I think the best way to reach ml people in the long run is not through credibility, but through good arguments presented well. Let me clarify: credibility/prestige definitely play a huge role in what the bulk of people think. But the credibility system is good enough that the top credible people are really pretty smart, so to an extent can be swayed by good arguments presented well. This case can definitely be overstated and I feel like I'm presenting a picture which will right be criticised as over-optimistic. But I think there are some success stories, and it's the honest leverage path (in contrast to fighting for prestige in a system in which lots of people are similarly doing so).

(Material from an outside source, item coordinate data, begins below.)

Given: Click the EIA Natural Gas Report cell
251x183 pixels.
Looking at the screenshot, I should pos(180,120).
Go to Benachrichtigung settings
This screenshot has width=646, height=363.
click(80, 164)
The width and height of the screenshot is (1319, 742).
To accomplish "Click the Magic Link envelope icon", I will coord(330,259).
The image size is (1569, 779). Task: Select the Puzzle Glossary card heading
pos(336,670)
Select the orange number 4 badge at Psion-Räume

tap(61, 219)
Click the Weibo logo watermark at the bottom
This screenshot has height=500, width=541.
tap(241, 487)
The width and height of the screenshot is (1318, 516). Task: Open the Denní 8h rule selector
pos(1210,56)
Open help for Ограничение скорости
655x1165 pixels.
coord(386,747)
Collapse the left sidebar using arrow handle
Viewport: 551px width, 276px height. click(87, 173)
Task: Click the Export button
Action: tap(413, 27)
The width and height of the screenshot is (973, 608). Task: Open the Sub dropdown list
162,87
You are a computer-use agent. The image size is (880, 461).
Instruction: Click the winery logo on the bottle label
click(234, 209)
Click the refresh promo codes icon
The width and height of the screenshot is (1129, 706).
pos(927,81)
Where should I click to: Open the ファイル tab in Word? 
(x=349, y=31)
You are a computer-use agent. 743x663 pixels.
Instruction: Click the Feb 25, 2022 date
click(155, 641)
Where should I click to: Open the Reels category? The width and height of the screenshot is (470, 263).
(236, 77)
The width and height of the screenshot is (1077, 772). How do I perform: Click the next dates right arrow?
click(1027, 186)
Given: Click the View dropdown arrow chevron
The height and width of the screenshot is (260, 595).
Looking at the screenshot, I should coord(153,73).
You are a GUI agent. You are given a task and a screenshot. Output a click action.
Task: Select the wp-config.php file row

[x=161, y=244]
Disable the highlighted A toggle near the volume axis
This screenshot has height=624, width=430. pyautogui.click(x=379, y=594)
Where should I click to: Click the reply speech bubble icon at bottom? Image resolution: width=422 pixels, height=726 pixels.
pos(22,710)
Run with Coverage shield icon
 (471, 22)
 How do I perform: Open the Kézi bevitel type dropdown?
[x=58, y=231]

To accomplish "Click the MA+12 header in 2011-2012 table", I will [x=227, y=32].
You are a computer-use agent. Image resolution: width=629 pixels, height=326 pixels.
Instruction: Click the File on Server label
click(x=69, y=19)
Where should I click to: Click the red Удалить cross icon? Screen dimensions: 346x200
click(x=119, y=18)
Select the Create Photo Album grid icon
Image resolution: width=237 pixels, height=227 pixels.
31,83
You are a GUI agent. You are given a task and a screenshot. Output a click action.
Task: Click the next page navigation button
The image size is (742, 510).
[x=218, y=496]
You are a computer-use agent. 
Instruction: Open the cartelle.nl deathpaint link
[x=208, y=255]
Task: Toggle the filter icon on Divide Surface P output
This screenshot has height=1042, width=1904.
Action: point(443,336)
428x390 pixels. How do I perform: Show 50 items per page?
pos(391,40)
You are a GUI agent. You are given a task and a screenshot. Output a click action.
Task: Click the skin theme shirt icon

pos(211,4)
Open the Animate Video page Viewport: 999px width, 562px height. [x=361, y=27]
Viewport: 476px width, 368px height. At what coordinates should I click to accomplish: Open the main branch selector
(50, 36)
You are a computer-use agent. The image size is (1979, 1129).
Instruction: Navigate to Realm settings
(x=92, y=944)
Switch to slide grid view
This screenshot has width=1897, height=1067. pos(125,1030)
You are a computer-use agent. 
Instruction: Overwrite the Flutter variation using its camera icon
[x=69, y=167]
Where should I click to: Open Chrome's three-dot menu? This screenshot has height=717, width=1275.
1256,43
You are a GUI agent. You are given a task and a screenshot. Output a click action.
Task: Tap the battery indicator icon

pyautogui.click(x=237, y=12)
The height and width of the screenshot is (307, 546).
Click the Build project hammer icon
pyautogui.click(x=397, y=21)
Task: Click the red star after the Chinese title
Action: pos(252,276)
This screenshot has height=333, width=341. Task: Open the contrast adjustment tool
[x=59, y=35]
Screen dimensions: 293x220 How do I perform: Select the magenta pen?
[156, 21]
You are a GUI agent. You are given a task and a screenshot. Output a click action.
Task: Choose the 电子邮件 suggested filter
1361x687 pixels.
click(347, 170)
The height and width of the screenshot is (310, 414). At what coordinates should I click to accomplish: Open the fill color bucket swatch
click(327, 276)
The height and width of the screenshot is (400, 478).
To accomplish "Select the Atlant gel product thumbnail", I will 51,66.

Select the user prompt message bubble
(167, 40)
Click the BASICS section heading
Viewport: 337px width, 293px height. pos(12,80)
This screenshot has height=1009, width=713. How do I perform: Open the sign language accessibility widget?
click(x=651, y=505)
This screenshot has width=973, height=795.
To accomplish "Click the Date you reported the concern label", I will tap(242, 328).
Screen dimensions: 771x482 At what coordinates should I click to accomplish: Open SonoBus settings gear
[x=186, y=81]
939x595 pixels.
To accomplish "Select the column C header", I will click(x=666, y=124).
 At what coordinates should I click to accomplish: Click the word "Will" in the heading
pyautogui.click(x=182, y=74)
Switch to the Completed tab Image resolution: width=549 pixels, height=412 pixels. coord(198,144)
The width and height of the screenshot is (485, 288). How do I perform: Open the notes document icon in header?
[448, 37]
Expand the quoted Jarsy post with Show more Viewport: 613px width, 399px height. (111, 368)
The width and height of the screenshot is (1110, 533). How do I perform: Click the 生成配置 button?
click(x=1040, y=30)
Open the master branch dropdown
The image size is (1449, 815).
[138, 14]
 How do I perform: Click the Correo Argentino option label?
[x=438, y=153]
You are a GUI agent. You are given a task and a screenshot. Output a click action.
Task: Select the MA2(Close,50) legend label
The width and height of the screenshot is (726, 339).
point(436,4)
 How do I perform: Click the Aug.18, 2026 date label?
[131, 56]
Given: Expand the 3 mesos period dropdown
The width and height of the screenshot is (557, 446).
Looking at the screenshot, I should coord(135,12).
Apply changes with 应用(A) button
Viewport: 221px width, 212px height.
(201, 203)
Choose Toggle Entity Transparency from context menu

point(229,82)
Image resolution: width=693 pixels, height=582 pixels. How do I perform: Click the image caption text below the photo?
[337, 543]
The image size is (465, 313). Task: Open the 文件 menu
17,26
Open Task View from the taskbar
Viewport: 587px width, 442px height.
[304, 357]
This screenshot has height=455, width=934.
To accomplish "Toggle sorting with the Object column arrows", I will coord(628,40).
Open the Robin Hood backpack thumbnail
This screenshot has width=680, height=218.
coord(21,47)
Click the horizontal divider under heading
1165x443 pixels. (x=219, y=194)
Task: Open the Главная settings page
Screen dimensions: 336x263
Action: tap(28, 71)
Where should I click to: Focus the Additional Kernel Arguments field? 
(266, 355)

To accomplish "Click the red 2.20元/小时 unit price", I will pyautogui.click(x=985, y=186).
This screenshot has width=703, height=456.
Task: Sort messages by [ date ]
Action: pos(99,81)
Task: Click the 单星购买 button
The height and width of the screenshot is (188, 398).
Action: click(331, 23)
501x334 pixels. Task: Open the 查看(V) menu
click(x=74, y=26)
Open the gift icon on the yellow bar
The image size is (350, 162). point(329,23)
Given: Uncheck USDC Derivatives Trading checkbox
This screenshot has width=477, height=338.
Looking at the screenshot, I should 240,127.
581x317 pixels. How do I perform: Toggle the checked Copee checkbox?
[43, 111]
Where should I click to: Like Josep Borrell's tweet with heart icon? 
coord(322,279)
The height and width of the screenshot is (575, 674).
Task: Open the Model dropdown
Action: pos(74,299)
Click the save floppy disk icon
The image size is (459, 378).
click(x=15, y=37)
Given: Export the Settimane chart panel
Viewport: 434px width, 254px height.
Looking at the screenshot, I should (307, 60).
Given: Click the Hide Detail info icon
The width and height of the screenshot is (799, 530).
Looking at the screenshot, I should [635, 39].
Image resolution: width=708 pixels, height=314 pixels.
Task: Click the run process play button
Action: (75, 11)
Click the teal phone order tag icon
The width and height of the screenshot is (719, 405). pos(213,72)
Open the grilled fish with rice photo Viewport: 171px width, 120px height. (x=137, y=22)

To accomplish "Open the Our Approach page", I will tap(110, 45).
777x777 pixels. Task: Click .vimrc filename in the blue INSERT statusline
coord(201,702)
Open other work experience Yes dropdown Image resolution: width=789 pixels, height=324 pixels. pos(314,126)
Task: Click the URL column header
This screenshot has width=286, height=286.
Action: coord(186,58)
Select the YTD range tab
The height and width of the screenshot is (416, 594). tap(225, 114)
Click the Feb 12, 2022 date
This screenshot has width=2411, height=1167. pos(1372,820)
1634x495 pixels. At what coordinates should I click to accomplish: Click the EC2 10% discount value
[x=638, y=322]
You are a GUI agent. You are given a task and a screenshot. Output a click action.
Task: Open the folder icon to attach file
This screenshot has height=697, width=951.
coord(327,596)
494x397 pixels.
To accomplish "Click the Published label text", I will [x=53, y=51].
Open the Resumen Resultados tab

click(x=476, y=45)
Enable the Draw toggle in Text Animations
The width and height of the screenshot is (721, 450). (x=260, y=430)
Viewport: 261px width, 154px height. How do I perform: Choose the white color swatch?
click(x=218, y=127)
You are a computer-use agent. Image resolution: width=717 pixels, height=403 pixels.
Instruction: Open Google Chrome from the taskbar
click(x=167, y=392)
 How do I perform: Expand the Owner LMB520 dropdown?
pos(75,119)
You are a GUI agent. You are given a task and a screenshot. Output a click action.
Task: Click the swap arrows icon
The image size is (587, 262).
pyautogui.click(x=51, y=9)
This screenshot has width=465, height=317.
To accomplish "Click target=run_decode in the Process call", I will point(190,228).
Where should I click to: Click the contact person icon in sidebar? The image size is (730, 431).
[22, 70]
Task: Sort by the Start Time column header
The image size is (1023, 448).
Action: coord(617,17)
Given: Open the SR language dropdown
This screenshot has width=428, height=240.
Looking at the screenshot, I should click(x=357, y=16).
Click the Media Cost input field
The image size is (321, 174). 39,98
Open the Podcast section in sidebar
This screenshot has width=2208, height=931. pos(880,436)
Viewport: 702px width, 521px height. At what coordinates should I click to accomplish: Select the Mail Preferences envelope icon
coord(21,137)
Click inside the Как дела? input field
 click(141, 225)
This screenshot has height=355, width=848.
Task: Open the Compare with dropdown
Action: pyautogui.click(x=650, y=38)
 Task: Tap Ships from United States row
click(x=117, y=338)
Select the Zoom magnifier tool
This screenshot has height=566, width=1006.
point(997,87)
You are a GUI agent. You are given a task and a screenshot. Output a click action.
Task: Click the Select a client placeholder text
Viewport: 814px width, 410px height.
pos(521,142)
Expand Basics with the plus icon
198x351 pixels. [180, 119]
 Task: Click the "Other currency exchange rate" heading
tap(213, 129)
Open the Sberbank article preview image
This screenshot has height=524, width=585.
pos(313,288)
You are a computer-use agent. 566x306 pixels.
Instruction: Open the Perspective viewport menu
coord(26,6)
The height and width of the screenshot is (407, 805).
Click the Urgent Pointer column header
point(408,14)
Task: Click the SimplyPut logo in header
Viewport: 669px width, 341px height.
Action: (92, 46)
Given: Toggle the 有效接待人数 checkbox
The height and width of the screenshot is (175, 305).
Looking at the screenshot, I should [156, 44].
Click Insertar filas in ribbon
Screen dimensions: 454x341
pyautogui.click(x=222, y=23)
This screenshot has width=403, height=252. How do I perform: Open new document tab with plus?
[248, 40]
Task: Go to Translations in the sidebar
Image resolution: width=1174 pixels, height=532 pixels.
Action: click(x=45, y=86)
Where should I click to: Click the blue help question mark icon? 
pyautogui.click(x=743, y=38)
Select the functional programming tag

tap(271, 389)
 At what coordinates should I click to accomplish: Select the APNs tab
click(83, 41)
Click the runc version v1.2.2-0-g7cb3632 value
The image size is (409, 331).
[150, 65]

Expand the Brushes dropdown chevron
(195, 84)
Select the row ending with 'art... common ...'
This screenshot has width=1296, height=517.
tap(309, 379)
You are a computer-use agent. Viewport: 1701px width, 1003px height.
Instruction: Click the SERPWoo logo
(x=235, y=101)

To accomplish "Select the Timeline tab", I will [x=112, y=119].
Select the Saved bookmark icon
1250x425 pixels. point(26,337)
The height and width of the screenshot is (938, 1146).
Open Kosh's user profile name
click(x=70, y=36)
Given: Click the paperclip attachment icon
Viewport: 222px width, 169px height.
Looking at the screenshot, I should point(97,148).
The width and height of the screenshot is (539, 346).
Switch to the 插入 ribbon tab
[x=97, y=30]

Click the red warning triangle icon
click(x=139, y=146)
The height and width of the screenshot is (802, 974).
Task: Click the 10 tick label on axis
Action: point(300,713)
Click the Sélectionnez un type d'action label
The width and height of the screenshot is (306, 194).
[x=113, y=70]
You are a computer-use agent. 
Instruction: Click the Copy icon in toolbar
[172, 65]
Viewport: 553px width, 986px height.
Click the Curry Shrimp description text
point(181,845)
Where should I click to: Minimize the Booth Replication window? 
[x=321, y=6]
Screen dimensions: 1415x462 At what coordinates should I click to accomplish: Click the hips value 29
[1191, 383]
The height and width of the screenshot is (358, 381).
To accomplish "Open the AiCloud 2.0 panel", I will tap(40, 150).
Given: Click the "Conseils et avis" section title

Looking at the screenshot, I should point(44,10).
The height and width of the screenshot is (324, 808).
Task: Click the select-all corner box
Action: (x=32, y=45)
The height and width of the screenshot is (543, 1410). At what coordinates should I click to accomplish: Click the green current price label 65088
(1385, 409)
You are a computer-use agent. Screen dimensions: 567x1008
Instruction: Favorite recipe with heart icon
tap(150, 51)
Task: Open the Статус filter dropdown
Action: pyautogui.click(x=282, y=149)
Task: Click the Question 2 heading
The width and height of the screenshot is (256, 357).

Anyway, I've hardly said anything about your main point. I don't know how to think about it, and I wish I did. I usually try to think about differential progress and then fail, and fall back on an assessment of how surprised I'd be if something lead to big AI progress, and am cautious if it seems within the realm of possibility.

I do think this is an overly optimistic picture. The amount of traction an argument gets seems to be something like a product of how good the argument is, how credible those making the argument are, and how easy it is to process the argument.

Also, regarding this:

But the credibility system is good enough that the top credible people are really pretty smart, so to an extent can be swayed by good arguments presented well.

It's not just intelligence that determines if people will be swayed; I think other factors (like "rationality", "open-mindedness", and other personality factors play a very big role.